Provided information –
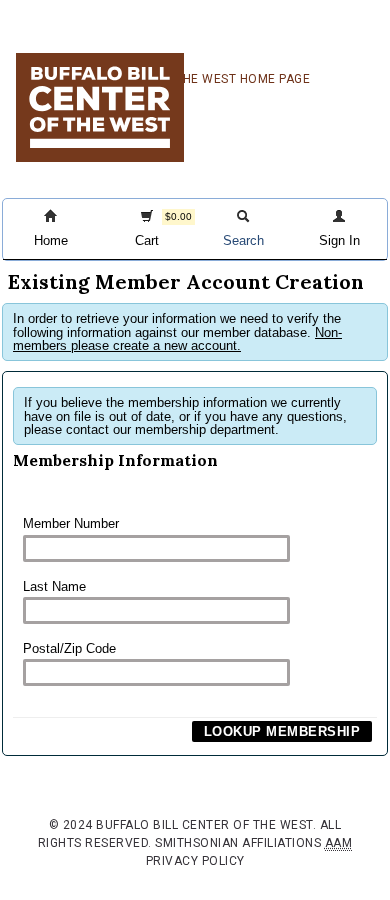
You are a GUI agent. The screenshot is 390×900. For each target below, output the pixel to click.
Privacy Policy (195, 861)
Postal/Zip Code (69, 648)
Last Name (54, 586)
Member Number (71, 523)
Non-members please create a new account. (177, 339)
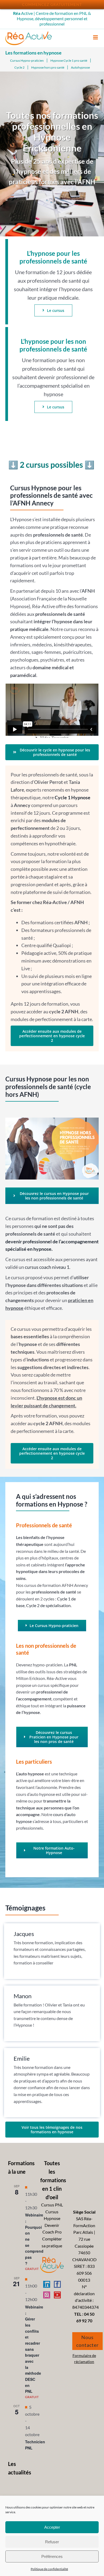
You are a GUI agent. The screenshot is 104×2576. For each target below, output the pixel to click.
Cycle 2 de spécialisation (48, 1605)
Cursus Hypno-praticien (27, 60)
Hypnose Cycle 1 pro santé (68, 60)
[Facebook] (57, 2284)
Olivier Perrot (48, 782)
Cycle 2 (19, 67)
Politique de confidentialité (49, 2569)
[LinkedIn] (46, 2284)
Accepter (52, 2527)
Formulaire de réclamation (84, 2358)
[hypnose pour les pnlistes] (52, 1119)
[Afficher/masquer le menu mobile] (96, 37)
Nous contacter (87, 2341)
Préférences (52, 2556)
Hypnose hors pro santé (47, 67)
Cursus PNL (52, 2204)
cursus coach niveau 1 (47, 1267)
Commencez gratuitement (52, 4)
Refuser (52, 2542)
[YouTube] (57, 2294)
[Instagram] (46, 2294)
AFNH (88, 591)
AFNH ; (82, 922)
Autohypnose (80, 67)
...
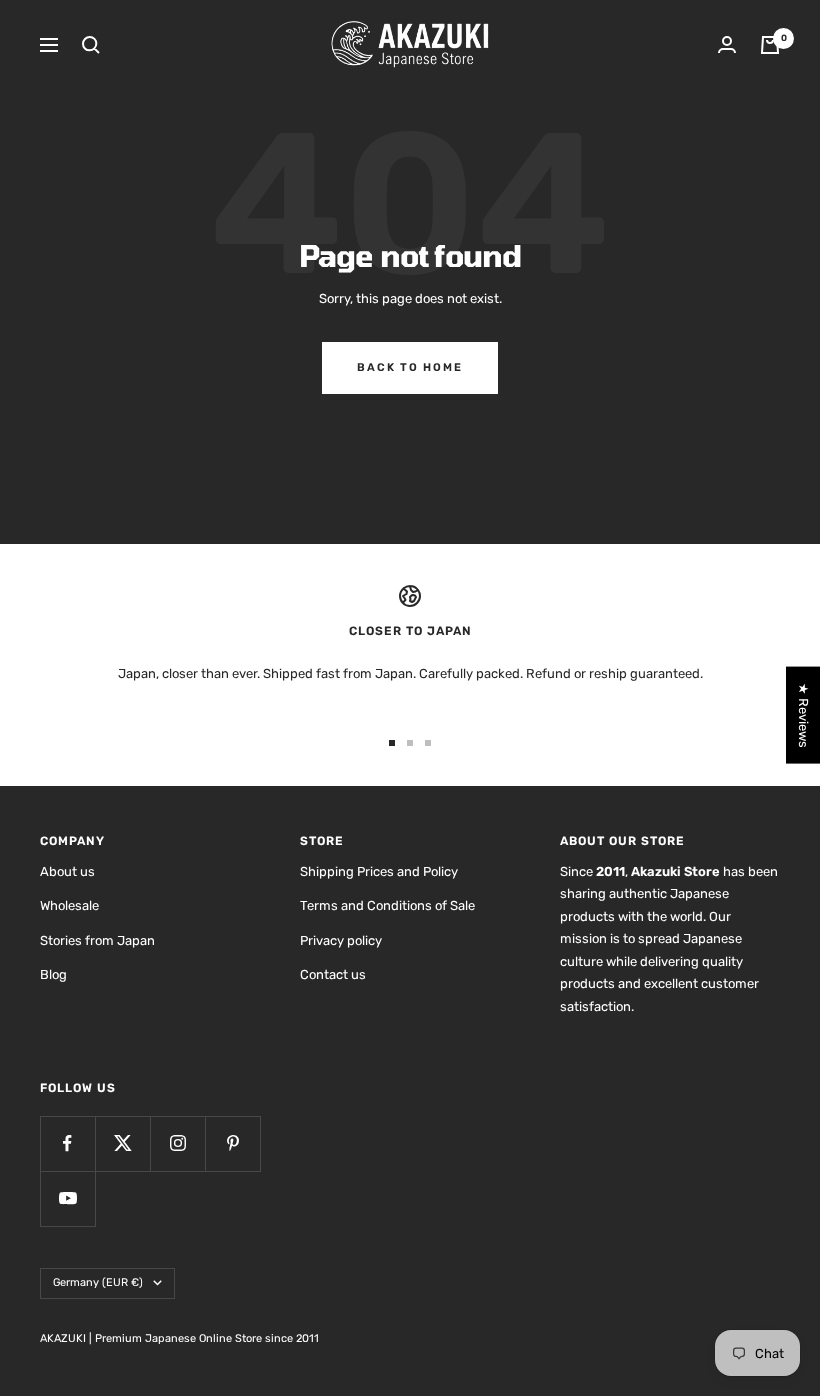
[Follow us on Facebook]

Work to complete – All that is needed is the exact run of lines above from the line containing "Formulaire de réclamation (84, 2358)" through the line containing "Autohypnose (80, 67)", both of them included.

Answer for this exercise –
Formulaire de réclamation (84, 2358)
[hypnose pour les pnlistes] (52, 1119)
[Afficher/masquer le menu mobile] (96, 37)
Nous contacter (87, 2341)
Préférences (52, 2556)
Hypnose hors pro santé (47, 67)
Cursus PNL (52, 2204)
cursus coach niveau 1 (47, 1267)
Commencez gratuitement (52, 4)
Refuser (52, 2542)
[YouTube] (57, 2294)
[Instagram] (46, 2294)
AFNH (88, 591)
AFNH ; (82, 922)
Autohypnose (80, 67)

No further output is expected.